Recuerdo la última entrevista que le realicé a Manuel Vilas por su última publicación, 'El mejor libro del mundo', y me viene a la mente que, en un momento dado, expresó su lamento de que en la sociedad española no se hable de dinero, algo heredado «de la tradición judeocristiana». Considera que ese es uno de los males que tenemos porque eso condiciona mucho la forma de vivir y de estar en el mundo. Me viene ese pensamiento tras escuchar su intervención en el podcast 'El tercer acto' (dirigido por Fernando Navarro en un proyecto de el diario 'El País') en el que vuelve a aludir a este hecho, además de reflexionar en voz alta sobre muchos otros aspectos.

Me quedo yo dándole vueltas al tema del dinero y de la tradición judeocristiana y, enseguida (como pasa con casi todo en esta sociedad del siglo XXI) doy con la gran contradicción que es haber construido un mundo en torno al dinero, pero sin querer hablar de él, poco menos que esconderlo públicamente. Es decir, (casi) todos los medidores que damos por válidos y con los que contamos para valorar las cosas giran en torno a dinero y a su rendimiento económico, pero luego es de mala educación o está mal visto hablar del coste de las cosas, de los salarios (justos o no) o de los problemas para llegar a fin de mes.

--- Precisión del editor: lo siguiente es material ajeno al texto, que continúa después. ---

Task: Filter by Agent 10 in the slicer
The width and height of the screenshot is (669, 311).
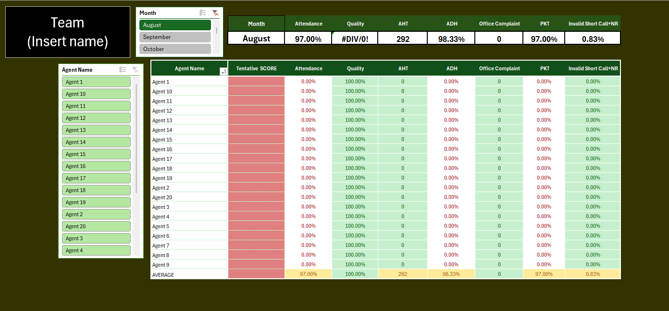Action: (96, 94)
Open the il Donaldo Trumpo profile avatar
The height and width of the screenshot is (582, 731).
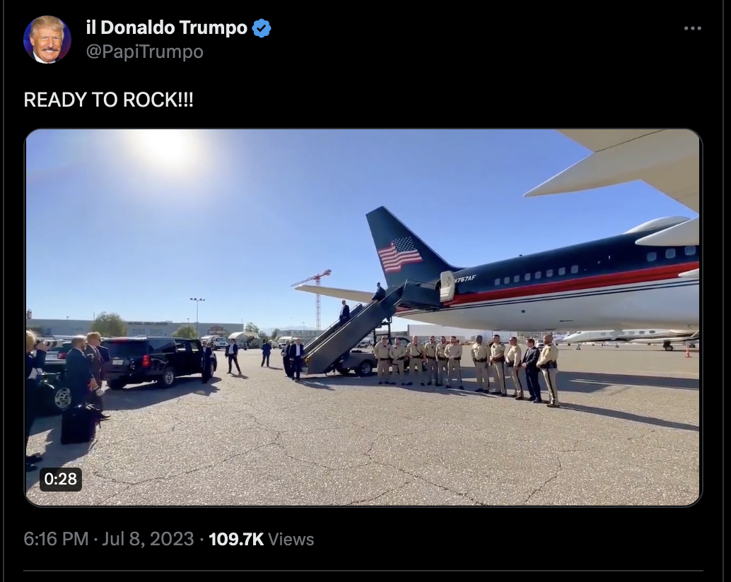(47, 40)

Así, el hecho cultural —ese sistema en el que creadores, instituciones, periodistas y público conviven— ha heredado una hipocresía antigua: hablamos de vocación, de compromiso, de amor al arte, pero no hablamos de facturas, de contratos, de cifras. El dinero, que lo permea todo, se convierte en fantasma.

La banca siempre gana

Y eso tiene consecuencias. La primera, la precariedad. Porque lo que no se nombra, no existe. Y lo que no existe, no se defiende. El creador que no pone precio a su trabajo acaba regalándolo. El trabajador cultural que calla sus condiciones perpetúa el abuso estructural. El silencio, en estos casos, no es virtud: es complicidad con un sistema que se sostiene en la niebla, y que, curiosamente, suele medir los rendimientos por lo que se genera económicamente. Ya saben, la banca siempre gana.

Pero también afecta a la propia creación. Si el dinero (y me refiero a la retribución laboral) no forma parte del discurso cultural, si se relega a lo marginal o lo vergonzante, entonces la cultura corre el riesgo de desconectarse de lo real. El 'salario' —su presencia o su ausencia— determina decisiones creativas, temas, formatos, audiencias. No hablar de él es no hablar del cuerpo de la cultura. Solo del alma. Y eso, en un mundo que ya no se puede permitir más idealismos huecos, es un lujo reaccionario.

La base de las miserias

Siguiendo por la tradición judeocristiana, que nos guste o no, está en los pilares de nuestra sociedad, en la Biblia ya se podía leer: «El silencio sobre el dinero es la raíz de muchas miserias». Y es que mientras no se hable de lo que cuesta la creación cultural, mientras no se permita abrir ese debate para que todo el mundo entienda que nada es gratis y que el beneficio social también importa, seguiremos caminando en una realidad bastante alejada del centro en lo que se debería basar cualquier sociedad, el ser humano.

Hace no muchos años hasta costaba saber cuánto costaban algunas de las acciones culturales que realizaban los gobiernos. Eso parece que está superado y nadie duda de que es un dato que deber ser, obviamente, público. Ahora se necesita ir mucho más allá.